Bryan Dillon, Clover schools’ public information officer, said the board will consider an altered calendar proposal Monday that changes the recommended 2017 spring break to April 10 to 14.

Dillon said the third week of April was a concern to Clover’s instructional staff because “when we got back from spring break in the fourth week, we’d come right back into the testing window for middle and elementary school.”

The Rock Hill and Fort Mill school boards have not voted on calendar proposals.

Mychal Frost, spokeman Rock Hill schools, said 59 percent of those who responded to a district survey wanted York County school districts to have the same spring break.

Kelly McKinney, communications officer for Fort Mill schools, said the Fort Mill board will discuss a proposed calendar at its Tuesday work session that schedules spring break April 10-14.
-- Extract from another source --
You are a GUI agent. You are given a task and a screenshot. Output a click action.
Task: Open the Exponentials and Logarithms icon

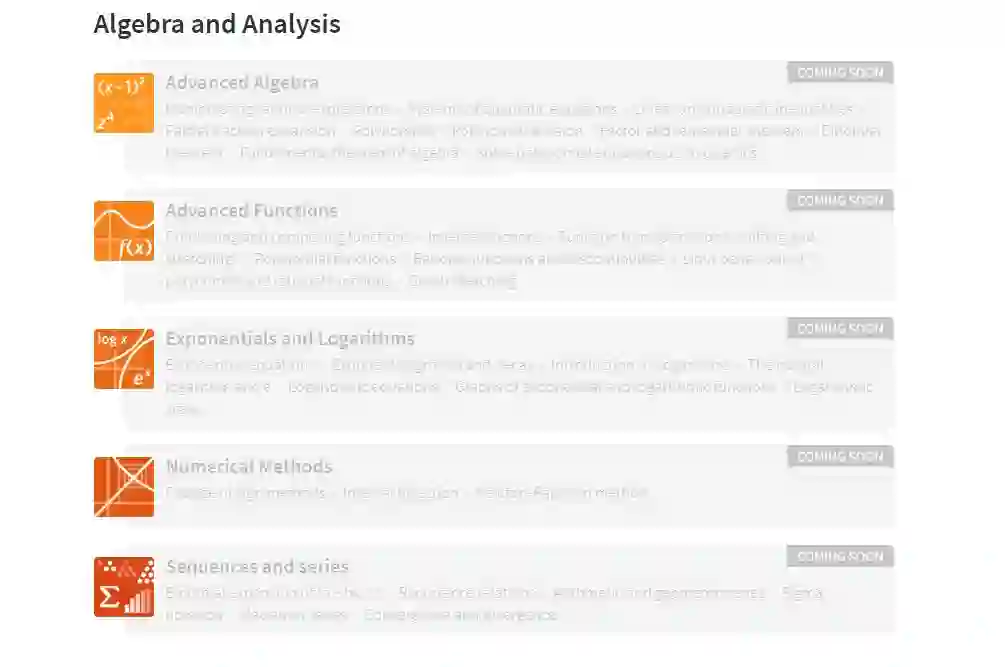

McKinney said Fort Mill parents and staff like having spreak break after Good Friday, which in 2017 falls on April 14. She said the board calls for Good Friday to be a school holiday.

However, McKinney said state testing dates for the spring of 2017 are not yet certain, so that makes it difficult to determine when spring break should fall.

Cooper said the York school board, which has had one vote on a proposed calendar, is looking to follow the lead of Rock Hill and other districts across the state that ended high school exams before winter break in 2015.

He said it’s important for about 60 York students who take classes at York Technical College to end the fall semester before winter break. The college begins new classes in January.

“There are a lot of things that go into the development of a calendar, but that is a pretty significant group of students and we are able to help them start college in high school,” Cooper said.

However, ending the fall semester before winter break leaves districts with an unequal number of instructional days in the fall and spring semesters.

One reason is a state law that says public schools can’t start classes earlier than the third Monday in August.

Proposed legislation in the state Senate would change that mandate, bumping up the earliest possible school start day to the second Monday in August.

School leaders say that change would give local districts more flexibility.

Cooper said the proposed York calendar for 2016-17 has 87 fall semester instructional days and 93 in the spring.

The proposed Rock Hill calendar has an 85- and 95-day semester split between fall and spring.

Clover is proposing 86- and 94-day split.

McKinney said the Fort Mill school district administration said last year that it didn’t want fewer than 88 days in the first semester, so Fort Mill was considering an 88- and 92-day split.

However, McKinney said one of the first semester days was a half-day on the Wednesday before Thanksgiving, which she said had an absence rate of nearly 20 percent.

She said the school board suggested making the Wednesday before Thanksgiving an all-day holiday because of the high student absence rate.

She also said the board suggested changing the calendar to an 87- and 93-day split between fall and spring.

McKinney said at the request of the board, school leaders also plan to show board members what the calendar would look like if school could begin a week earlier in the fall of 2016.